Add test to ensure invalid UTF-8 strings are not marked as valid

Girgias · Girgias · commit e03178e80fbe · 2023-01-31T03:46:41.000Z
diff --git a/ext/zend_test/tests/strings_not_marked_as_utf8.phpt b/ext/zend_test/tests/strings_not_marked_as_utf8.phpt
@@ -0,0 +1,131 @@
+--TEST--
+Check that invalid UTF-8 strings are NOT marked as valid UTF-8
+--EXTENSIONS--
+zend_test
+--FILE--
+<?php
+// Invalid 2 Octet Sequence
+$non_utf8 = "\xc3\x28";
+
+echo "Integer cast to string concatenated to invalid UTF-8:\n";
+$i = 2563;
+$s = (string) $i;
+$s .= "\xc3\x28";
+var_dump(zend_test_is_string_marked_as_valid_utf8($s));
+
+echo "Float cast to string concatenated to invalid UTF-8:\n";
+$f = 26.7;
+$s = (string) $f;
+$s .= "\xc3\x28";
+var_dump(zend_test_is_string_marked_as_valid_utf8($s));
+$f = 2e100;
+$s = (string) $f;
+$s .= "\xc3\x28";
+var_dump(zend_test_is_string_marked_as_valid_utf8($s));
+
+echo "Concatenation known valid UTF-8 strings in variables, followed by concatenation of invalid UTF-8:\n";
+$s1 = "f";
+$s2 = "o";
+$s = $s1 . $s2;
+$s = $s . $non_utf8;
+var_dump(zend_test_is_string_marked_as_valid_utf8($s));
+
+echo "Multiple concatenation known valid UTF-8 strings in variables, followed by concatenation of invalid UTF-8:\n";
+$s1 = "f";
+$s2 = "o";
+$s = $s1 . $s2 . $non_utf8;
+var_dump(zend_test_is_string_marked_as_valid_utf8($s));
+
+echo "Concatenation known valid UTF-8 with invalid UTF-8 in assignment:\n";
+$s = "f" . "\xc3\x28";
+var_dump(zend_test_is_string_marked_as_valid_utf8($s));
+
+// The "foo" string matches with a "Foo" class which is registered by the zend_test extension.
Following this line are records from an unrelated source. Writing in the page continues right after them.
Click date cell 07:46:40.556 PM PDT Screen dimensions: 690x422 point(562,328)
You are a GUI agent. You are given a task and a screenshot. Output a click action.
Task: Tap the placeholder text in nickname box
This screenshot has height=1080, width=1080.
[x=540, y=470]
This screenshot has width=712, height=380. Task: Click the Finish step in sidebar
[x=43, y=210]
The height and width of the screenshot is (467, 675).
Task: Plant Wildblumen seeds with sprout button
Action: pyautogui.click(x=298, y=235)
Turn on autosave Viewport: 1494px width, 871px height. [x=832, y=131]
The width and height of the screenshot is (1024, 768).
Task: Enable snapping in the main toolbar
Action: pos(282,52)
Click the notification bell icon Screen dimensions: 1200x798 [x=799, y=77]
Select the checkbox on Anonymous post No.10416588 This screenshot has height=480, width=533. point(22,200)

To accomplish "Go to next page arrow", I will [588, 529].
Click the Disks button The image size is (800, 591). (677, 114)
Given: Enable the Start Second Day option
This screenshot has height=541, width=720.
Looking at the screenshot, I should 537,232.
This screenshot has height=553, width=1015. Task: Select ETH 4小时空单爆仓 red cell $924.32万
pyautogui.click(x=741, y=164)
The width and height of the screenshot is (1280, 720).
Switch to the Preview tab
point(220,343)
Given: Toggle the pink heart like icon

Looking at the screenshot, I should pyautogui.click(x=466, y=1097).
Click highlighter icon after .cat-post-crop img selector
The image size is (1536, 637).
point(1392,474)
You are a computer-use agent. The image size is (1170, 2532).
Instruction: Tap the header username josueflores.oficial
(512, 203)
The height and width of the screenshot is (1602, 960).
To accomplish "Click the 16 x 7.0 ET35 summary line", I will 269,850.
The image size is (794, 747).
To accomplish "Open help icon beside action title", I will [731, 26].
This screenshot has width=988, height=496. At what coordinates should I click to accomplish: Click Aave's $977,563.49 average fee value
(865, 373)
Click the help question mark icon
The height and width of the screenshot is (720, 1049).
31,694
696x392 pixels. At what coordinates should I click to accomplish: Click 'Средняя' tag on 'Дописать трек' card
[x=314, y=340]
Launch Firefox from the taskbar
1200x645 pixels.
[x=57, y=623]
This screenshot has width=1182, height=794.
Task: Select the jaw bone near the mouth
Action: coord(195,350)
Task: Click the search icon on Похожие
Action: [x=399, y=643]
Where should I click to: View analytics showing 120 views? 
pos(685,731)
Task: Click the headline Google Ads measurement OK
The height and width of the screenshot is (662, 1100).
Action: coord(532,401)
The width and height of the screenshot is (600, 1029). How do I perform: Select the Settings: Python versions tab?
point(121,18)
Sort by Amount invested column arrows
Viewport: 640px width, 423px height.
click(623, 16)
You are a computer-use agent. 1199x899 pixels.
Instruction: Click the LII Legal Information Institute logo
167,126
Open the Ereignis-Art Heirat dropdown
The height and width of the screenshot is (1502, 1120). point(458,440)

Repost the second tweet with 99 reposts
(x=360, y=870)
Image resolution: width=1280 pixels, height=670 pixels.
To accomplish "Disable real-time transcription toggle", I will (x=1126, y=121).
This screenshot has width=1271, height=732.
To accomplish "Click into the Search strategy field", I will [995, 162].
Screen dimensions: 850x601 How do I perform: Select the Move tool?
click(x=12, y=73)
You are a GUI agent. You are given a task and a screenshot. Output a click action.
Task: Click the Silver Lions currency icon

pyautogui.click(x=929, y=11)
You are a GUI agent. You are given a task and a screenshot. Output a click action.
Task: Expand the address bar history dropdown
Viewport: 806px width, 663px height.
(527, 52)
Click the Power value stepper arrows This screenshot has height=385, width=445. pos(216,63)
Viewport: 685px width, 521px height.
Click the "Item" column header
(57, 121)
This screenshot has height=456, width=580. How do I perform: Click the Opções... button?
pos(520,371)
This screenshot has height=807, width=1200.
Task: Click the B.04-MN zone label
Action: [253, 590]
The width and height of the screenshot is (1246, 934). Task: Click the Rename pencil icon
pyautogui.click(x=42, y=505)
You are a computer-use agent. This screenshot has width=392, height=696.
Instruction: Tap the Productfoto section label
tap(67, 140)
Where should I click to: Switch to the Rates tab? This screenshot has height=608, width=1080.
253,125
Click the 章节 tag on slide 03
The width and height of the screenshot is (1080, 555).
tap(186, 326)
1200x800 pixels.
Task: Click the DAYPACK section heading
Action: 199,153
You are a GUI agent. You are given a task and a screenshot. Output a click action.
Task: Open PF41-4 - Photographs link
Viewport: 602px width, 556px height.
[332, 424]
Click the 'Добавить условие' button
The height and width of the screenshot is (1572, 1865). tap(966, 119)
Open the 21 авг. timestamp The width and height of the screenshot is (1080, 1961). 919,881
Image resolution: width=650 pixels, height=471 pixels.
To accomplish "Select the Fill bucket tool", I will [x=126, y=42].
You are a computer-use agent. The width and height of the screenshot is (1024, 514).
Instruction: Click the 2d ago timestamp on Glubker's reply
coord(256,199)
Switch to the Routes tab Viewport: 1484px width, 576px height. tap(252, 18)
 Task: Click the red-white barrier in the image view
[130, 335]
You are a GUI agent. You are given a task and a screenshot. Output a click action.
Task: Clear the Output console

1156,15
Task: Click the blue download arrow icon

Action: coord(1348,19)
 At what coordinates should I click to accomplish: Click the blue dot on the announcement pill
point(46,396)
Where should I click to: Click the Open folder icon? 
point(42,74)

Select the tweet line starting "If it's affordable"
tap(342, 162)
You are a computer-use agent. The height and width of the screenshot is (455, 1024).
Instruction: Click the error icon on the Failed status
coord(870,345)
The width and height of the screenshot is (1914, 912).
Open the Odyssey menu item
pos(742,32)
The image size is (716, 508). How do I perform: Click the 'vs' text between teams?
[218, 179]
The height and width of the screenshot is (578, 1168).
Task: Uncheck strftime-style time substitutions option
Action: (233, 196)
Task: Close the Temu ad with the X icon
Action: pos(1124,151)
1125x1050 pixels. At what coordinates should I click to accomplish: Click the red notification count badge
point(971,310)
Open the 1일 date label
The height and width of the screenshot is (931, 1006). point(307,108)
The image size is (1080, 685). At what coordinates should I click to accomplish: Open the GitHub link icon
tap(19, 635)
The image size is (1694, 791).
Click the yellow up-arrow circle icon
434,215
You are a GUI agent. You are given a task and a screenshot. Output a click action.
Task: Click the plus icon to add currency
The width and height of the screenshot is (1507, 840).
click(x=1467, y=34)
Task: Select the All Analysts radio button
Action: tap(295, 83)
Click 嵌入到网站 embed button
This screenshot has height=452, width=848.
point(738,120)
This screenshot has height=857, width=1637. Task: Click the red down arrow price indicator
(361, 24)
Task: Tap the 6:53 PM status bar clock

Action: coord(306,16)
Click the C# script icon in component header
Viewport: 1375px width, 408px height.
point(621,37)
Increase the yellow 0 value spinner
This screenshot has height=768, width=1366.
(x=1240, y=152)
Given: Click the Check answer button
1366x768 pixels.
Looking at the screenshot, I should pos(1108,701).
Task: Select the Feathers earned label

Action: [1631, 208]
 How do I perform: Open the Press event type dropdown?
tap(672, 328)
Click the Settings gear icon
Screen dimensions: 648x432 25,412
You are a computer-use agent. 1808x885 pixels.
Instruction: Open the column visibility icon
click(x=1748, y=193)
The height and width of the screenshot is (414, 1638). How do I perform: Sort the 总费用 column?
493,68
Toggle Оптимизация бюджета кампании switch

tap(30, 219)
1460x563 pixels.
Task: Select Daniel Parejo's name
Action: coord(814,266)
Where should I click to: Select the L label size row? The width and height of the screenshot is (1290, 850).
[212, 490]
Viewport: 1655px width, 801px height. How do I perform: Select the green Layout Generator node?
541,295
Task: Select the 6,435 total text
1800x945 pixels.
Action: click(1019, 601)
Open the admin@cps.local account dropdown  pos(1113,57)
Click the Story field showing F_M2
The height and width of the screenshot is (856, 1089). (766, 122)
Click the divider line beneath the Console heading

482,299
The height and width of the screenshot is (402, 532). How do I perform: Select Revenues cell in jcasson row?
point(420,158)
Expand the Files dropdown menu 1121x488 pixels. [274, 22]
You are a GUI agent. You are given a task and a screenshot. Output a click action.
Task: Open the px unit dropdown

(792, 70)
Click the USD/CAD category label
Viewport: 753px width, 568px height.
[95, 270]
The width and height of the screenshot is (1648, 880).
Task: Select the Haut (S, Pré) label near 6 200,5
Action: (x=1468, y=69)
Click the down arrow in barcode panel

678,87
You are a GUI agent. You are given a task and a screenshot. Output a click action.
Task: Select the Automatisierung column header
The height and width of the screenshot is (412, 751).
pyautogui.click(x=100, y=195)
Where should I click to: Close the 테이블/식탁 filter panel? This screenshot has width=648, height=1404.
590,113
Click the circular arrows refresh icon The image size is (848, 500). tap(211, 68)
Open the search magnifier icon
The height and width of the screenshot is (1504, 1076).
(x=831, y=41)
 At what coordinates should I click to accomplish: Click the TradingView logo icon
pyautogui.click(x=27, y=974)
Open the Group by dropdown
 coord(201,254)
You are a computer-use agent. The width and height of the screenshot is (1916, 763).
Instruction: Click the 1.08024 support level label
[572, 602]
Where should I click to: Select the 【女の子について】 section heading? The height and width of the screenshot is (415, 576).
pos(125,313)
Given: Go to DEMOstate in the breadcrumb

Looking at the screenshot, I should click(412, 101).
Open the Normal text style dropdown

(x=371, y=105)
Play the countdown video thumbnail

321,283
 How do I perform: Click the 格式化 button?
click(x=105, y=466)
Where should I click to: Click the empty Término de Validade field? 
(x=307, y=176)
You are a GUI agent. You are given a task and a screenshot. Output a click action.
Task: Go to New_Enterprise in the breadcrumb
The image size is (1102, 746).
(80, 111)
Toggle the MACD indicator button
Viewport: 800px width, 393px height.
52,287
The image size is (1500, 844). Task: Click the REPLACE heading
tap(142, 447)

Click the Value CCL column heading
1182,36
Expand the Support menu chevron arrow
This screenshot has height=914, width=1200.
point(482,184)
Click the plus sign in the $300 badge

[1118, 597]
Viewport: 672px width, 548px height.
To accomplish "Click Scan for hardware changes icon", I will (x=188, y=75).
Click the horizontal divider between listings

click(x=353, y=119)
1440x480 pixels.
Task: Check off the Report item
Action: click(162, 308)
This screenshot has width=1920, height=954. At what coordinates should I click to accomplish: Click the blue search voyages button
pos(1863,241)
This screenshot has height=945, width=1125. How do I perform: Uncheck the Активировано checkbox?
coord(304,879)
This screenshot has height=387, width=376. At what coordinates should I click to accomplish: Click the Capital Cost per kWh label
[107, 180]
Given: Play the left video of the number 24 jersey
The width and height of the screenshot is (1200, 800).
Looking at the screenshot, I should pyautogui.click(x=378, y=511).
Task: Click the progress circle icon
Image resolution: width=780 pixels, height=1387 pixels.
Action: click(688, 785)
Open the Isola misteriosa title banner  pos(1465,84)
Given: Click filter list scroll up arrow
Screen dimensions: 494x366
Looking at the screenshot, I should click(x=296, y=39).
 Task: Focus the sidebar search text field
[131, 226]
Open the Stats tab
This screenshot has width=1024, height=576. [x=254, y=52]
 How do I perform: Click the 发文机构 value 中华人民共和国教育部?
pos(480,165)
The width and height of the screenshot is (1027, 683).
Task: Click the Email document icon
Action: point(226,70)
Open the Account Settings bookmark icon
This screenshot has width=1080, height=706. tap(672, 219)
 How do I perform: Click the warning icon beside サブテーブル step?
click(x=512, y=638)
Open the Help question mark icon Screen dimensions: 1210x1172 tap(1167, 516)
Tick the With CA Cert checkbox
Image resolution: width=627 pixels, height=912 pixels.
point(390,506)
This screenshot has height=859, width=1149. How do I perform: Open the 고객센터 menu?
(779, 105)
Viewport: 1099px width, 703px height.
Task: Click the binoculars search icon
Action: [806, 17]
+// That class name does not have the "valid UTF-8" flag because class names in general
+// don't have to be UTF-8. As the "foo" string here goes through the interning logic,
+// the string gets replaced by the "foo" string from the class, which does
+// not have the "valid UTF-8" flag. We therefore choose a different test case: "fxo".
+// The previous "foo" test case works because it is not interned.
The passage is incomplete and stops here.